⟨
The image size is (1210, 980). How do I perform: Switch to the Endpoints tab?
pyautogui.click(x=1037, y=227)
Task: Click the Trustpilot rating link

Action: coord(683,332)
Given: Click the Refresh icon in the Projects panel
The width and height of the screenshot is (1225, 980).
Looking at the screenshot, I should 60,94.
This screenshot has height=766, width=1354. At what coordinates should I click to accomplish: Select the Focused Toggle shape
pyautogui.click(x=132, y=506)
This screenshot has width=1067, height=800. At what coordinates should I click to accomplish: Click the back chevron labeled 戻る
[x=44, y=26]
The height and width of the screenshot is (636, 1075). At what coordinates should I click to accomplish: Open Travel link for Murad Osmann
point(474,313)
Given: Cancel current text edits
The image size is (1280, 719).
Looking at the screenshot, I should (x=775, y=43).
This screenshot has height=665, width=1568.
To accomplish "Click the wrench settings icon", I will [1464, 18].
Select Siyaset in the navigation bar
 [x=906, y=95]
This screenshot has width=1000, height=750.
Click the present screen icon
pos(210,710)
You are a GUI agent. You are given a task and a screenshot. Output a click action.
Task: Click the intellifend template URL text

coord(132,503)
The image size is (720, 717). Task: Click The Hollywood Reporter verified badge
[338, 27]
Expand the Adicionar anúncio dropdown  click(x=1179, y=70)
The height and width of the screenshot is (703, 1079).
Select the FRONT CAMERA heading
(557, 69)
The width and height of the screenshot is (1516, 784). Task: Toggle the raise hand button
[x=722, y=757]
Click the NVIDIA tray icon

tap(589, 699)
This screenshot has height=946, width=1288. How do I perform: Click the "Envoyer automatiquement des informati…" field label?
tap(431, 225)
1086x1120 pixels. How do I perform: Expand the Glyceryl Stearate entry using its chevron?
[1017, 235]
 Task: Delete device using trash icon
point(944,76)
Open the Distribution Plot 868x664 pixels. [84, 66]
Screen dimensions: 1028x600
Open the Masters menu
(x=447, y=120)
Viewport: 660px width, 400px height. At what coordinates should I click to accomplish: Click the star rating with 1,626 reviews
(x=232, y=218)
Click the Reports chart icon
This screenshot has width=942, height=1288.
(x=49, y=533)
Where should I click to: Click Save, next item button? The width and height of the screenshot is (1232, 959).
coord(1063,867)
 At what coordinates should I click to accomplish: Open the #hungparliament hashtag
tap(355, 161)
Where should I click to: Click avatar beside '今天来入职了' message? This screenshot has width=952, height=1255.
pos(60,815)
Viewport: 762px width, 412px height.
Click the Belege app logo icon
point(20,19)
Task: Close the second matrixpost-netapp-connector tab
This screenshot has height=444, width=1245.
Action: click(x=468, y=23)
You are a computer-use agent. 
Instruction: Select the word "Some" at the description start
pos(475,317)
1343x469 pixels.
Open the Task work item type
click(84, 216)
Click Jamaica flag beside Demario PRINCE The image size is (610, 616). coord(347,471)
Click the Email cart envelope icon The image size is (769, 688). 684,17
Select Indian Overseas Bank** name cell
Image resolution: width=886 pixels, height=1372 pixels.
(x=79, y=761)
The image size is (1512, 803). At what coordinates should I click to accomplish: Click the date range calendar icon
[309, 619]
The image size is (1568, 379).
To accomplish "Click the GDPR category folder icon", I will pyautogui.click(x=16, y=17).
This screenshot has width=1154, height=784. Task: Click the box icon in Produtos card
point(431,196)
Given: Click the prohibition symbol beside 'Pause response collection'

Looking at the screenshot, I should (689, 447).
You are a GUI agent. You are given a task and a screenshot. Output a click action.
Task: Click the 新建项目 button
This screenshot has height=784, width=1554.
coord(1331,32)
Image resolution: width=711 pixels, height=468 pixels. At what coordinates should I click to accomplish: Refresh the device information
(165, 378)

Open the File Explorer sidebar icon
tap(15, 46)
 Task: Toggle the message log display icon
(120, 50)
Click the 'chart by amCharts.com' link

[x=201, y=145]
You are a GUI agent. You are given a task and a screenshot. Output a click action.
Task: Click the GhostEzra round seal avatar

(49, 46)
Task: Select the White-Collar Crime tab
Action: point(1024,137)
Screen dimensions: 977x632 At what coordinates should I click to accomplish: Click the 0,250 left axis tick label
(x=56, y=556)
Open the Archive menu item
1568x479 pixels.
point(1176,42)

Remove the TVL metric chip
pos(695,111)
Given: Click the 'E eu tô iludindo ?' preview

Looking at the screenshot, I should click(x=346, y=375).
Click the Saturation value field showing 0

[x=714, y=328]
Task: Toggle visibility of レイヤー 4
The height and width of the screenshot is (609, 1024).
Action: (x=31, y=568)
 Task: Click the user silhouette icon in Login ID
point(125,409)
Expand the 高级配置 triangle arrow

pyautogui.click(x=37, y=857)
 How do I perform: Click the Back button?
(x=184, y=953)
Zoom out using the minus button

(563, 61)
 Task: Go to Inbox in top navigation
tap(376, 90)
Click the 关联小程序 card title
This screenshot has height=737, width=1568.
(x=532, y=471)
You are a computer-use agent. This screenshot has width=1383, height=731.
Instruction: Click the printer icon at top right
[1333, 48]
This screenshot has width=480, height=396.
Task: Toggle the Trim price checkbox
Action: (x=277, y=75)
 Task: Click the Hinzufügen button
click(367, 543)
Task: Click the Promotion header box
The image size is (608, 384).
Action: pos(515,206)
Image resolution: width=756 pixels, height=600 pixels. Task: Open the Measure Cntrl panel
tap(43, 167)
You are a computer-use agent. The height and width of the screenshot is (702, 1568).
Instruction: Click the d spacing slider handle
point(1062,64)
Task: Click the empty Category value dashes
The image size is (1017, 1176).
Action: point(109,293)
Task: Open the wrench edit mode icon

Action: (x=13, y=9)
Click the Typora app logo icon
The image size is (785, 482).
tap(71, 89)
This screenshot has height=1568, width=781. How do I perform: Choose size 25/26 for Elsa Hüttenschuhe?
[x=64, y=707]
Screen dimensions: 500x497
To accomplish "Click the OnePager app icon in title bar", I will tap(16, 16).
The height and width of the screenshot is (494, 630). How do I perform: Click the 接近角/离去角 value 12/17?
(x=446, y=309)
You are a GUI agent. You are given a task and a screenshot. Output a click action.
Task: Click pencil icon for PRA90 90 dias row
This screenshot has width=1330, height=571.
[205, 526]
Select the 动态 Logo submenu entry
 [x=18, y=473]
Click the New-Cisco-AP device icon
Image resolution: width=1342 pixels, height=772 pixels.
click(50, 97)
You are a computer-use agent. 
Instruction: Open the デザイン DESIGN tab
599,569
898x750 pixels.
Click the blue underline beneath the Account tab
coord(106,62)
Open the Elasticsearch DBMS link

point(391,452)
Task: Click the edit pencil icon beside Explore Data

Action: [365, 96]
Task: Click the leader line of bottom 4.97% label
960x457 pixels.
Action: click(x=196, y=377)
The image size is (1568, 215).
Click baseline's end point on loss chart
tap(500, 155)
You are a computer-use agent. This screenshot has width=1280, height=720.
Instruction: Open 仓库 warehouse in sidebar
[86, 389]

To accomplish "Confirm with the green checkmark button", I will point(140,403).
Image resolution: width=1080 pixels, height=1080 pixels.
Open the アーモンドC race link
⟩
_Task details_
In the records above, each line with the string "computer" should be copied.

_Finished exercise_
You are a computer-use agent. 
You are a computer-use agent. This screenshot has width=1383, height=731.
You are a computer-use agent. The height and width of the screenshot is (702, 1568).
You are a computer-use agent. 
You are a computer-use agent. This screenshot has width=1280, height=720.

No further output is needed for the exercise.